When I use without tz_info_fix and run mysqld --skip-networking --skip-grant-tables --socket=/tmp/mysql.sock & I get the following error.

root@afbd9c163a85:/# mysqld --skip-networking --skip-grant-tables --socket=/tmp/mysql.sock &
[1] 208
root@afbd9c163a85:/# 2017-09-13 12:59:23 139852663388096 [Note] mysqld (mysqld 10.1.26-MariaDB-1~jessie) starting as process 208 ...
mysqld: Please consult the Knowledge Base to find out how to run mysqld as root!
2017-09-13 12:59:23 139852663388096 [ERROR] Aborting

There's another thing that is bugging me. I have a multi-node swarm running. When I use:

version: '3.3'
services:
  ...
  database-seed:
    ...
    volumes:
    - database-data:/var/lib/mysql
    ...
volumes:
  database-data:
    driver: local
  ...

It also won't startup. If I remove the volumes from the database-seed it is working. How do I attach storage? What is the best approach to use volumes for a multi node galera cluster.

ghost commented 6 years ago

In your fix, the mysqld --user=root --skip-networking --skip-grant-tables --socket=/tmp/mysql.sock & seems not to be ready while the mysql --protocol=socket -uroot -hlocalhost --socket=/tmp/mysql.sock mysql is already executed. There should be a wait or somehow in it.

colinmollenhour commented 6 years ago

Ahh, of course.. I wanted to use mysql_embedded but it doesn't seem to be present in the container for some reason. Probably just a 3 second sleep would be sufficient since it only happens on an empty database.

If you want to test the mysqld command you need to use gosu mysql before it. The entire mysqld.sh script is run with gosu so within the script gosu doesn't need to be run again but if you docker run or docker exec then you will be root and need to use gosu.

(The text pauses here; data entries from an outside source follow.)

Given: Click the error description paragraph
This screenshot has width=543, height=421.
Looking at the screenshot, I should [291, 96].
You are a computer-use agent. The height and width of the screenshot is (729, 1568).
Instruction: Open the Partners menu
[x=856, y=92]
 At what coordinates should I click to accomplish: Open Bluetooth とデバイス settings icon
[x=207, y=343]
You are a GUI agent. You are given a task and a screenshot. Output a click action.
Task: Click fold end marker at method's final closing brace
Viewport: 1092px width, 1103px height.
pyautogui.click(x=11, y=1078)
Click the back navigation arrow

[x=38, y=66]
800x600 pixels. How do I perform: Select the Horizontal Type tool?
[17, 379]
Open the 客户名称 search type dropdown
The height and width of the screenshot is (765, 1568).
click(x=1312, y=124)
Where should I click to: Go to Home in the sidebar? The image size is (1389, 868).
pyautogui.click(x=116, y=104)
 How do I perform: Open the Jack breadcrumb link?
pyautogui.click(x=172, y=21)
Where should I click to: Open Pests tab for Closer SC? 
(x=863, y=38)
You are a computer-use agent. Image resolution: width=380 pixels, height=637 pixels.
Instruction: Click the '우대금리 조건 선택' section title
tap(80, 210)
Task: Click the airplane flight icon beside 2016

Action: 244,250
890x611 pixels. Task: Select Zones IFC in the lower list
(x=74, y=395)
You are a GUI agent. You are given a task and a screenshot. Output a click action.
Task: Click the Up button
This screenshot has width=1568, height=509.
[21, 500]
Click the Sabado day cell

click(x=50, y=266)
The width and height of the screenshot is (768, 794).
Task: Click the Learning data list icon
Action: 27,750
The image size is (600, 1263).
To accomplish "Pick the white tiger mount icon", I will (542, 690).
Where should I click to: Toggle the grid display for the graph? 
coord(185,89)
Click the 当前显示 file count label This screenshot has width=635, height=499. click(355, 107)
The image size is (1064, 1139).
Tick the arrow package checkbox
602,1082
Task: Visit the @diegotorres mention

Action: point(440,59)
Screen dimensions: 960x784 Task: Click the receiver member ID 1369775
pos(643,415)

E.g.: gosu mysql mysqld --skip-networking --skip-grant-tables --socket=/tmp/mysql.sock &

I've not used Docker Swarm in a while so I don't know what the issue with volumes. You do want the node and the seed to use the same volume though.. You could try a mount point like '/var/lib/mysql:/var/lib/mysql` but if that works and the local volume doesn't I don't know why offhand.

I pushed another commit fixing the file permissions and adding a 3 second delay before loading tzinfo.

ghost commented 6 years ago

If I have more than 2 physical hosts how can I give them access to the same volume?

It's still not completely clear how it all should work together. In the swarm example, first the seed service is started with one volume to /var/lib/mysql. After this seed node is healthy, the node service is scaled with 2 replicas. Once these are up the seed service is closed.

You state that the node and seed service need to have access to the same volume, but why is that?

Is this example suited for a multi host setup?

Verstuurd vanaf mijn iPhone

Op 13 sep. 2017 om 21:38 heeft Colin Mollenhour notifications@github.com het volgende geschreven:

Ahh, of course.. I wanted to use mysql_embedded but it doesn't seem to be present in the container for some reason. Probably just a 3 second sleep would be sufficient since it only happens on an empty database.

If you want to test the mysqld command you need to use gosu mysql before it. The entire mysqld.sh script is run with gosu so within the script gosu doesn't need to be run again but if you docker run or docker exec then you will be root and need to use gosu.

E.g.: gosu mysql mysqld --skip-networking --skip-grant-tables --socket=/tmp/mysql.sock &

I've not used Docker Swarm in a while so I don't know what the issue with volumes. You do want the node and the seed to use the same volume though.. You could try a mount point like '/var/lib/mysql:/var/lib/mysql` but if that works and the local volume doesn't I don't know why offhand.

I pushed another commit fixing the file permissions and adding a 3 second delay before loading tzinfo.

— You are receiving this because you authored the thread. Reply to this email directly, view it on GitHub, or mute the thread.

colinmollenhour commented 6 years ago

Yes this is for a multi-node setup. For example during initial bootstrap:

Node1 -> seed Node2 -> node Node3 -> node

After bootstrap is complete shut down "seed" and start "node" on Node1:

Node1 -> node Node2 -> node Node3 -> node

So "seed" and "node" should only share the volume on Node1, but they should not both be run at the same time on the same node.

javashop commented 5 years ago

i have the same problem,and i solve it like this:

  seed:
    image: colinmollenhour/mariadb-galera-swarm
    volumes:
      - mysql-data:/var/lib/mysql
  node:
    image: colinmollenhour/mariadb-galera-swarm
    volumes:
      - mysql-data:/var/lib/mysql
volumes:
  mysql-data:
    name: '{{.Service.Name}}-{{.Task.Slot}}-data'
    driver: local